Der aktuelle „Deutsche Kinder- und Jugendsportbericht“ umfasst über 600 Seiten: Sportwissenschaftler, Pädagogen, Sportmediziner und Soziologen beleuchten darin die Umbruchsituation im Kinder- und Jugendsport und geben Handlungsanweisungen für Politik, Vereine, Verbände und Schulen.

Ein Hauptaspekt des Berichtes bildet die Frage nach dem Zusammenhang zwischen Veränderungen im Erziehungs- und Bildungswesen und den Auswirkungen auf den Sport. Hier halten die Autoren fest, dass sich Kinder und Jugendliche immer weniger bewegen.
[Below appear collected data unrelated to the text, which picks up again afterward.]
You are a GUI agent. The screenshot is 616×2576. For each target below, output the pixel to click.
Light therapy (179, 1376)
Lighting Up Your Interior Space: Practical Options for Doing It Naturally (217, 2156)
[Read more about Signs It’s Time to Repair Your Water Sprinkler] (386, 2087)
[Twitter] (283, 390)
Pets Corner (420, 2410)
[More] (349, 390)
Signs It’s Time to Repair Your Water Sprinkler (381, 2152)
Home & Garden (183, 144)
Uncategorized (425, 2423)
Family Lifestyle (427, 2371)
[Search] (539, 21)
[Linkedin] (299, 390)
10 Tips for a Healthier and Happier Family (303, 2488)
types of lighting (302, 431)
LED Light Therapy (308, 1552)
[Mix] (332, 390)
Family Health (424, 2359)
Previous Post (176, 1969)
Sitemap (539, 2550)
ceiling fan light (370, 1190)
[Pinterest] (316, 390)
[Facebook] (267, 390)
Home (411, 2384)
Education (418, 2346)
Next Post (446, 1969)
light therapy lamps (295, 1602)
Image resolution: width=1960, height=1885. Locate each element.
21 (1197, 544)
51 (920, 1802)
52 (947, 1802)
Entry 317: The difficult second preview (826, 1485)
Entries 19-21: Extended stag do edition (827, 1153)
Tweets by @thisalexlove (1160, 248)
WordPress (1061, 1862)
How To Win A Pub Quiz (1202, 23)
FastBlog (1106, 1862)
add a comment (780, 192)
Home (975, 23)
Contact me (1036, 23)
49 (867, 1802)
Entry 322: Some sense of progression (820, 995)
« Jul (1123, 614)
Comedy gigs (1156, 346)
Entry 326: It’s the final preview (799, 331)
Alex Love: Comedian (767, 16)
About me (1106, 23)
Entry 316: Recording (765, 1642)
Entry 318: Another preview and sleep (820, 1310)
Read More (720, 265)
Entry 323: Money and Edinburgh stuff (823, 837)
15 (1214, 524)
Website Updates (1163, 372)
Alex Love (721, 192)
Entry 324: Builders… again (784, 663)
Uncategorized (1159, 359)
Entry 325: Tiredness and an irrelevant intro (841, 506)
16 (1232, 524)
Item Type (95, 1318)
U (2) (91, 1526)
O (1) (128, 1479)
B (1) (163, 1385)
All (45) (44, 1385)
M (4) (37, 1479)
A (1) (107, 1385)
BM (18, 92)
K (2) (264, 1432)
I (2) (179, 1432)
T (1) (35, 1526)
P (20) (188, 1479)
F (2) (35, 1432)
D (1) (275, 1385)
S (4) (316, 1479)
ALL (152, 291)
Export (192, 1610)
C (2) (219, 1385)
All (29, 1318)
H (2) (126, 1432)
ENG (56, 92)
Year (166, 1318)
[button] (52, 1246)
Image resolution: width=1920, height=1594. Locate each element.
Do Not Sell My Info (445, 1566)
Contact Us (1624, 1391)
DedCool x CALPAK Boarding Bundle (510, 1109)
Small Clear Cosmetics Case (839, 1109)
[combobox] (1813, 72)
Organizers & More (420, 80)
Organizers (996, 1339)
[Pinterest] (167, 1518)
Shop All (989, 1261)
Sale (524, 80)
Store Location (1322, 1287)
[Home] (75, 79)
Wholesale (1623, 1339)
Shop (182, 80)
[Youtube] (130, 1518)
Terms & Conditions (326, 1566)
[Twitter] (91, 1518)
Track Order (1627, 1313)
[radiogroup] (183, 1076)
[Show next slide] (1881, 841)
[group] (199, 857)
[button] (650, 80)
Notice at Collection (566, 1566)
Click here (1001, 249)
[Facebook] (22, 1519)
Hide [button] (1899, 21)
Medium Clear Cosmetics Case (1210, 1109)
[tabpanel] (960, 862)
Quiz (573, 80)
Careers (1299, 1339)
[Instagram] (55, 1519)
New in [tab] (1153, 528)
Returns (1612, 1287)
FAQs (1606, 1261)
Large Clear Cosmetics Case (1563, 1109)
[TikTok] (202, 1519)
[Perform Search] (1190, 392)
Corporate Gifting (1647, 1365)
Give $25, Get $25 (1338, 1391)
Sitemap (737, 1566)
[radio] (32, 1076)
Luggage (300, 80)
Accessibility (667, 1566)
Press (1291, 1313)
Als Gründe für den Mangel an Bewegung nennen die Verfasser dabei die Verkürzung der Gymnasialschulzeit und die zunehmende Einrichtung von Ganztagsschulen: Sie führen dazu, dass Kinder und Jugendliche einen Großteil des Tages in der Schule verbringen, sich dort aber nicht in ausreichendem Maße bewegen.

Daher empfehlen sie, Spiel und Sport wieder verstärkt in den Alltag der Bildungseinrichtungen zu verankern. Genau an diesem Punkt setzt das neue Bewegungsprogramm der Dietrich Grönemeyer Stiftung an und leistet einen Beitrag für mehr Sport und Bewegung im Schulalltag!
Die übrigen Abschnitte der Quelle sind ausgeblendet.